- **ASSIGNMENT**
The output should consist solely of the line containing "Task: Disable the Statuts listes rouges chip" and all lines after it through the final line of the entries below, reproduced exactly.

- **DATASET**
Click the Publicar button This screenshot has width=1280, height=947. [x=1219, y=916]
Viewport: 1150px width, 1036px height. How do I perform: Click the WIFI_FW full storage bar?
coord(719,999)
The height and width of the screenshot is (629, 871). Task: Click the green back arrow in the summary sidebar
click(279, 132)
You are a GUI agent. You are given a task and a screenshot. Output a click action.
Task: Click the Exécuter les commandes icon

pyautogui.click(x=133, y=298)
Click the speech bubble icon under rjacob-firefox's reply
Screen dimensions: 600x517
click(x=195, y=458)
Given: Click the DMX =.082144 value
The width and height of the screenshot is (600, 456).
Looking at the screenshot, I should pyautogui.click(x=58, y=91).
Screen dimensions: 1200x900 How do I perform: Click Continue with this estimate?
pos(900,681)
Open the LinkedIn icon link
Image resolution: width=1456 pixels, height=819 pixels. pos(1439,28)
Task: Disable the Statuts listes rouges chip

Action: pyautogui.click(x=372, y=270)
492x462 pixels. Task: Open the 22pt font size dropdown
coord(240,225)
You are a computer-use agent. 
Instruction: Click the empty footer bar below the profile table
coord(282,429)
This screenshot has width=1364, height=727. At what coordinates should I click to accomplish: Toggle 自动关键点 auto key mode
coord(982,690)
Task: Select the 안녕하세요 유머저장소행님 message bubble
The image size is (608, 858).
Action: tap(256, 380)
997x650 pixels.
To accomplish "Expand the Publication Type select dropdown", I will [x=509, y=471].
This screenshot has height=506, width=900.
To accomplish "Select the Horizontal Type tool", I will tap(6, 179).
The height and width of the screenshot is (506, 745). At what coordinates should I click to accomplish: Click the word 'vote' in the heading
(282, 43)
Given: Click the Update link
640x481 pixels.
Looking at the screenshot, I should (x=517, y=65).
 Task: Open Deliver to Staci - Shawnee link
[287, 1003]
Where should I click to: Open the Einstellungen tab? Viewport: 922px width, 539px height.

- **ANSWER FOR THE TASK**
Task: Disable the Statuts listes rouges chip

Action: pyautogui.click(x=372, y=270)
492x462 pixels. Task: Open the 22pt font size dropdown
coord(240,225)
You are a computer-use agent. 
Instruction: Click the empty footer bar below the profile table
coord(282,429)
This screenshot has width=1364, height=727. At what coordinates should I click to accomplish: Toggle 自动关键点 auto key mode
coord(982,690)
Task: Select the 안녕하세요 유머저장소행님 message bubble
The image size is (608, 858).
Action: tap(256, 380)
997x650 pixels.
To accomplish "Expand the Publication Type select dropdown", I will [x=509, y=471].
This screenshot has height=506, width=900.
To accomplish "Select the Horizontal Type tool", I will tap(6, 179).
The height and width of the screenshot is (506, 745). At what coordinates should I click to accomplish: Click the word 'vote' in the heading
(282, 43)
Given: Click the Update link
640x481 pixels.
Looking at the screenshot, I should (x=517, y=65).
 Task: Open Deliver to Staci - Shawnee link
[287, 1003]
Where should I click to: Open the Einstellungen tab? Viewport: 922px width, 539px height.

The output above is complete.